So we don’t do that whole American! Optimism! Must! Prevail! “But don’t you see how this is really a GOOD thing?” with recently broken up people, either. Respect that even for a doomed, dysfunctional relationship that there is grieving and the grief is real. Your friends may need to tell you all the terrible stuff about their ex that they won’t miss. Listen. Or they may need to tell you about all the great stuff that they miss. Listen. Or the stuff – the terrible and the great – may come out all jumbled together, and the picture of Horrible Person, Glad S/He’s Gone! and The Love Of My Life, Why Did S/He Leave Me? might overlap like a film dissolve. Listen. Don’t derail or look for consistency – “But yesterday, you said….” “But I thought….” Listen. When you need to say something, start with “I’m sorry, that sucks” and you’ll never be wrong.
So there you go. It’s “Stop, Drop, and Roll” for the dumped: Invite, Ask, Listen.
Love,
Captain Awkward
Who Is Kind of In Love With The World And Her Friends Right Now (But Not In That Way)
*Not an exaggeration.
**Note: Intern Paul and I are AWESOME friends now, and I fiercely love his cute smart ass forever (thought not in That Way). This is largely because I got the fuck out of there ASAP and took the advice of The Sexy Gay Jesus.
I am perennially in the place of the letter writer, and this advice is pretty much how I handle things and I have received no complaints. Acknowledge how much it blows, even if it was the best decision; if your friend is in your city, keep offering invitations (even if they want to wallow, keep on asking); if they live somewhere else, make yourself available for phone calls or Gchat or Skype so they can vent if they want to and discuss the latest episode of Sherlock if they don’t. Really it is, as the Captain says, much like any other bad news. Be compassionate and be there. Those are the most important things regardless of whatever cultural scripts we have that say breakups require us to sob over Dirty Dancing on repeat and stick our heads into a tub of Chubby Hubby. (Not that I don’t endorse that last part.)
Letter Writer: This was my role in middle school and high school, right up until I moved to a different state (then many things changed). I’d never had a boyfriend and yet friends and acquaintances would come to me when they had broken up.
You’re a good friend, I can tell by your response to your friend’s email. It’s hard to know the right thing to say or do. But it’s also important to only do what you yourself are capable of. If you aren’t comfortable with hugging, it’s absolutely not a requirement that you hug. If you’re okay with hugging, it’s just that you don’t hug much, tell your friend that you’re available for hugs should she need one. Your friend is probably aware that you don’t hug much, and she does not want to make you uncomfortable.

§ **The tasks**
(A) Decide whether each statement agrees with the breakup advice text above. For each one, answer yes or no and quote the words of the text that settle it.
(i) The text says that when you need to say something to a recently broken-up friend, you should start with "I'm sorry, that sucks."
(ii) The text says that a friend who is uncomfortable with hugging is still required to hug.
(iii) The commenter who was sought out after breakups in middle school and high school had a boyfriend at that time.
(B) Pick up the breakup advice text above where it stops, and carry it on in the same voice.

§ **Data section**
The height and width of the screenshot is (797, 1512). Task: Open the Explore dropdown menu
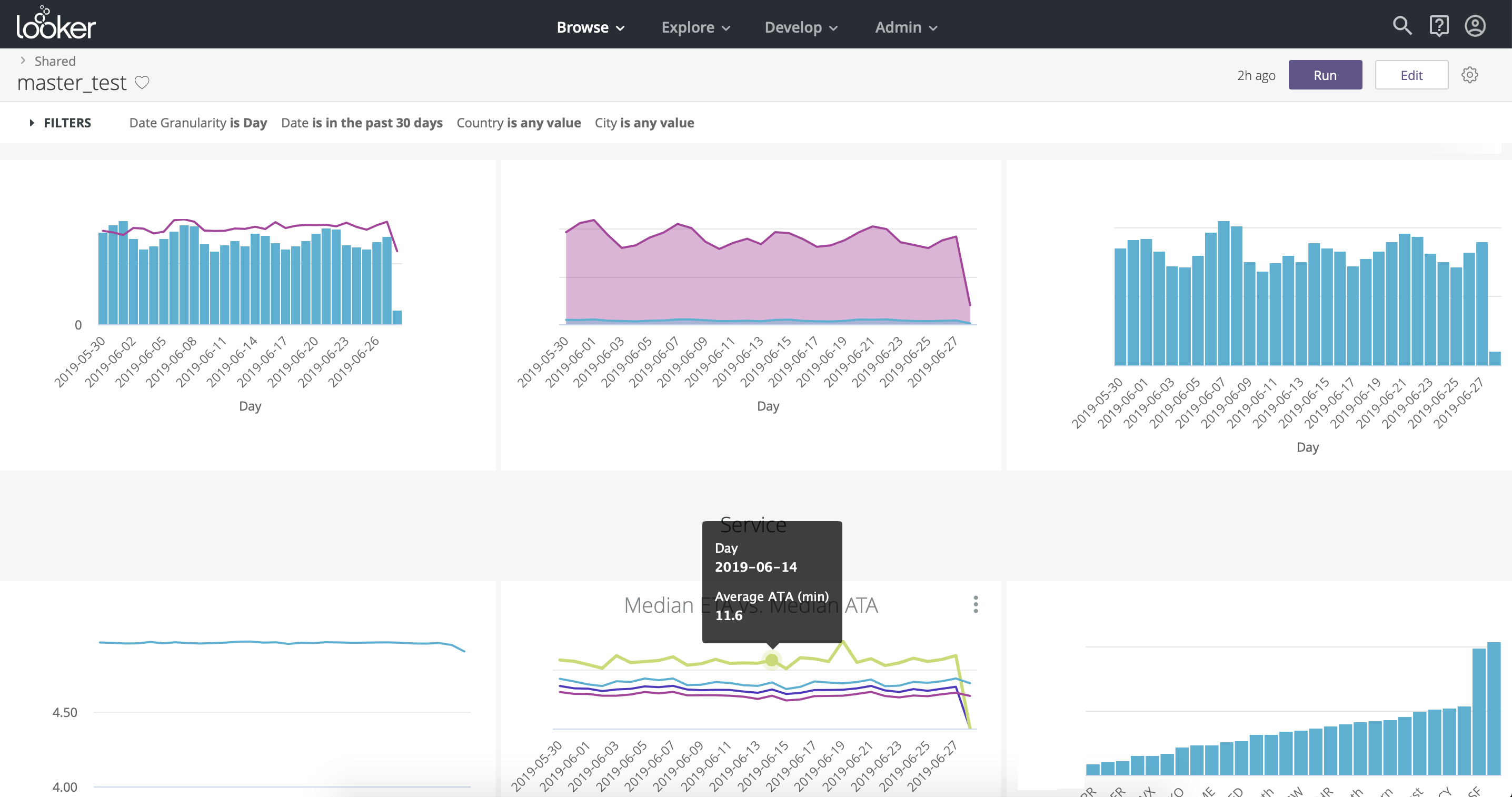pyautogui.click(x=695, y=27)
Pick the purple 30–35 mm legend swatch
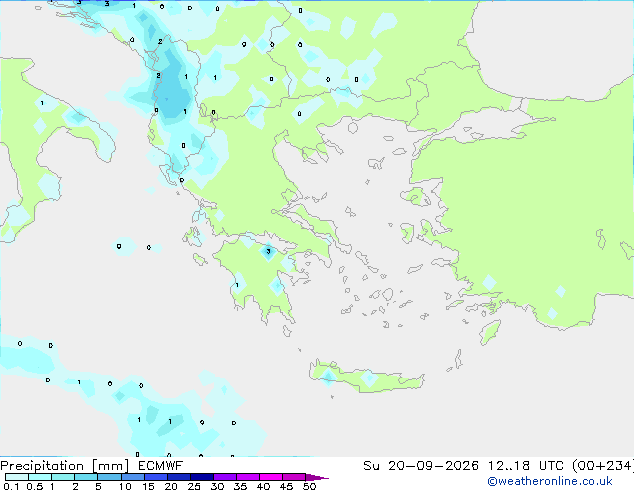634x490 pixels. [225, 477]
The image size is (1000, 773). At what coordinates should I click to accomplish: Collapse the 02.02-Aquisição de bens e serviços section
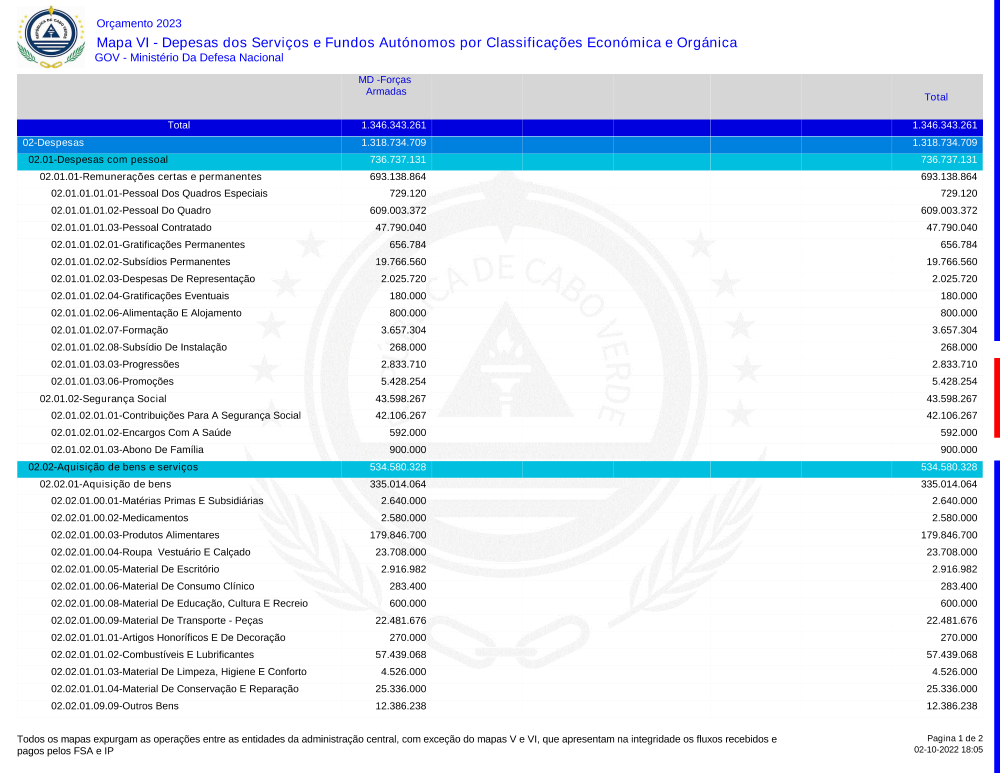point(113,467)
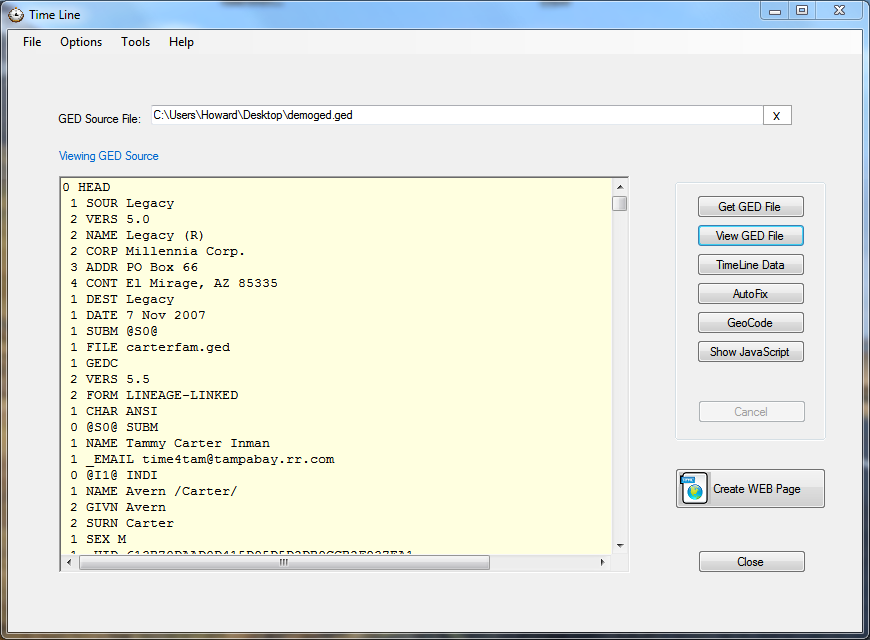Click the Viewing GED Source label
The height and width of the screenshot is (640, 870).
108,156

--

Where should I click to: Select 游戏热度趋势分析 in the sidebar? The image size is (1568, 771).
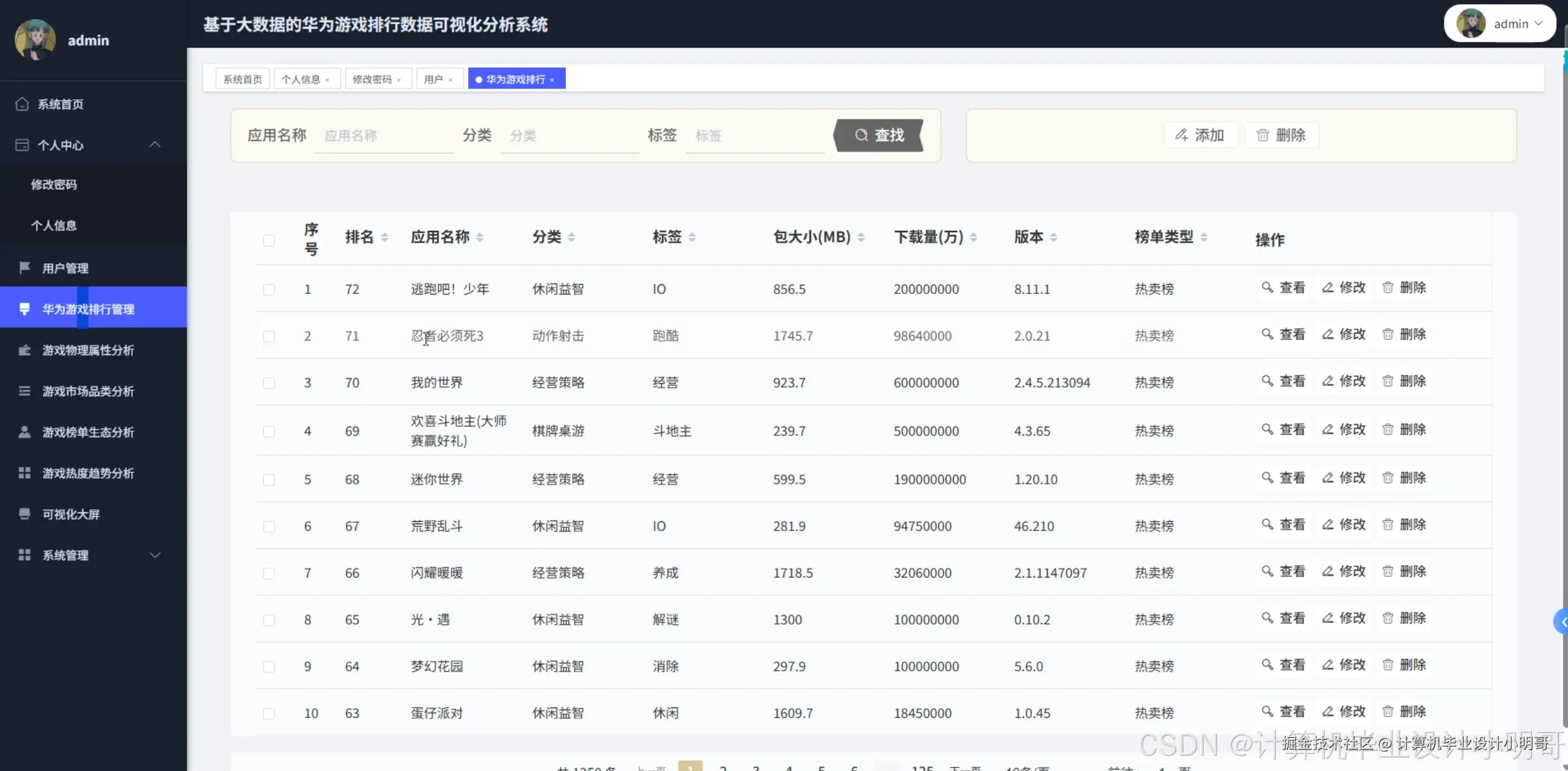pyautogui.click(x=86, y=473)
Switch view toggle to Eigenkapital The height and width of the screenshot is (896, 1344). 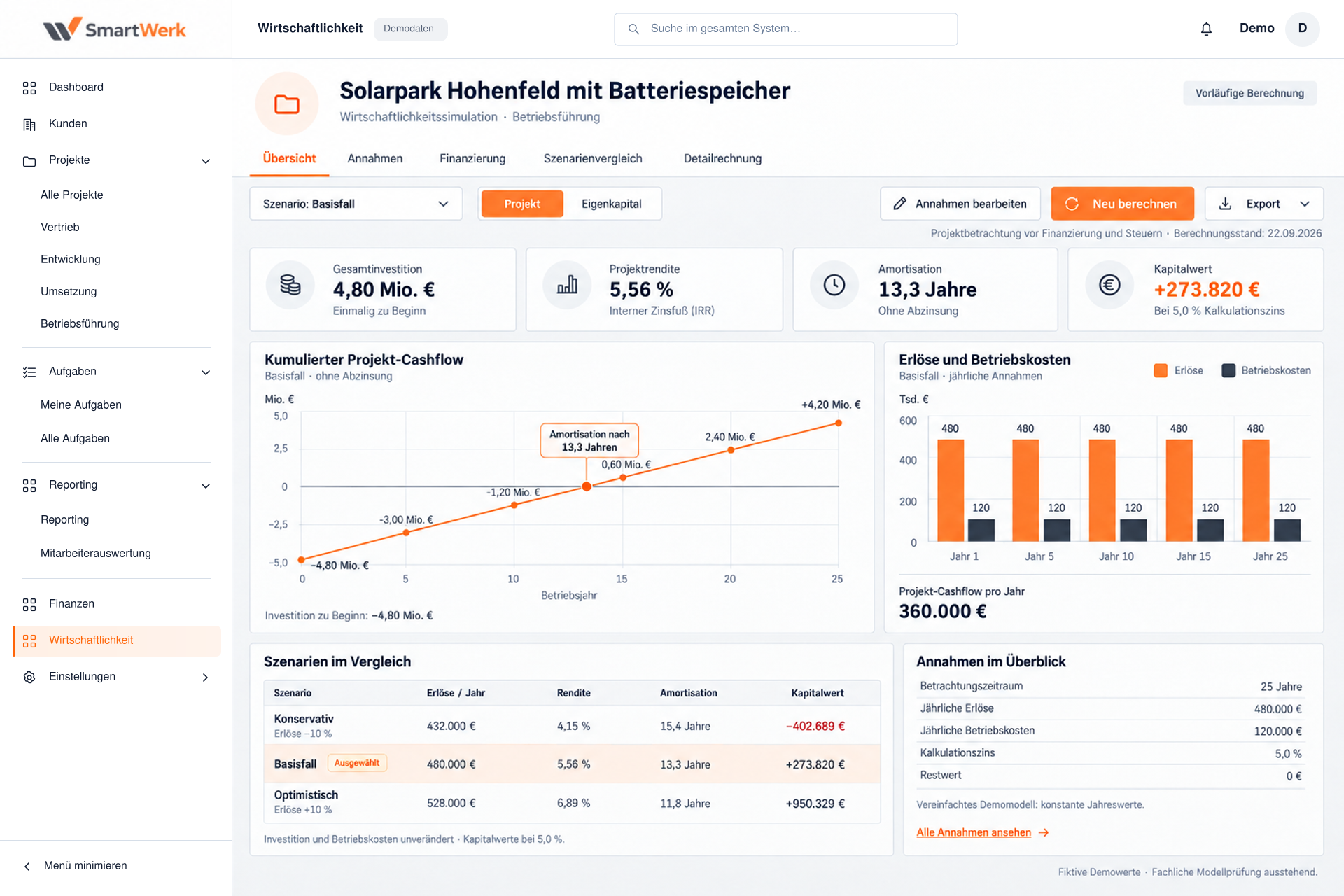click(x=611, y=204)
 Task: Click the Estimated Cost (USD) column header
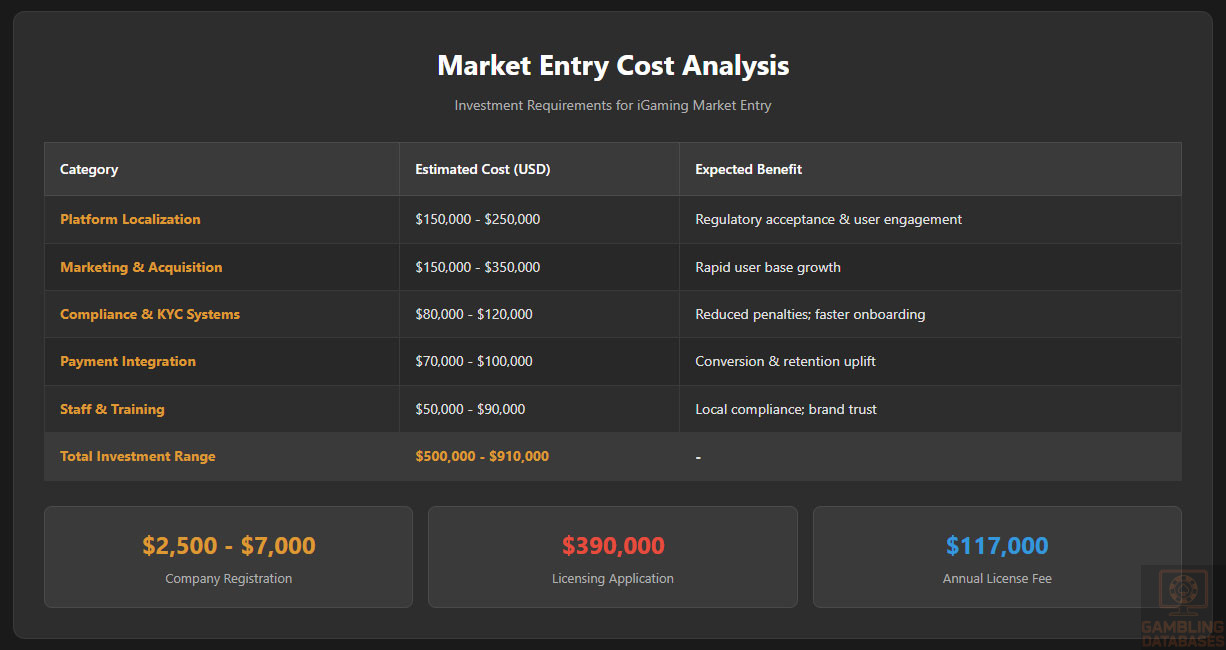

§ **Answers per task**
(A)
(i) Yes: "When you need to say something, start with “I’m sorry, that sucks” and you’ll never be wrong."
(ii) No: "If you aren’t comfortable with hugging, it’s absolutely not a requirement that you hug."
(iii) No: "I’d never had a boyfriend and yet friends and acquaintances would come to me when they had broken up."

(B)
Also, all of the Captain’s advice is great.
This is all pretty much the best stuff you can do. Let your friend be upset, and offer (and be willing) to either listen to them talk about it or help them get their mind off it. If they start wallowing more than you can stand, you have every right to step away for a while, but if they’re just being upset for a little while, just listen.
In my experience, the worst thing you can do is tell them not to be upset. That’s probably true of any bad news, much like the rest of the Captain’s advice. Once, after I broke up with someone, a friend of mine came over to keep me company, and proceeded to spend about an hour telling me to be happy. I think I would have preferred almost anything over that. Feelings exist, and you can’t just wish them away. So mostly just be there, and don’t try to direct anyone to be happy.
Going to throw this in there: Don’t forget to take care of yourself, LW! It’s kind of you to be thoughtful and supportive of friends, but it is also okay if you sometimes have to say “I’m sorry, I’m feeling really sad myself right now, so is it okay if we don’t talk about your breakup and instead watch this movie?” or whatever it is that you need.
“The best thing you can do (when anyone is sad about anything) is to ask them – ‘Do you want to take your mind off it, or do you want to talk about it?'”
Firmly agreed.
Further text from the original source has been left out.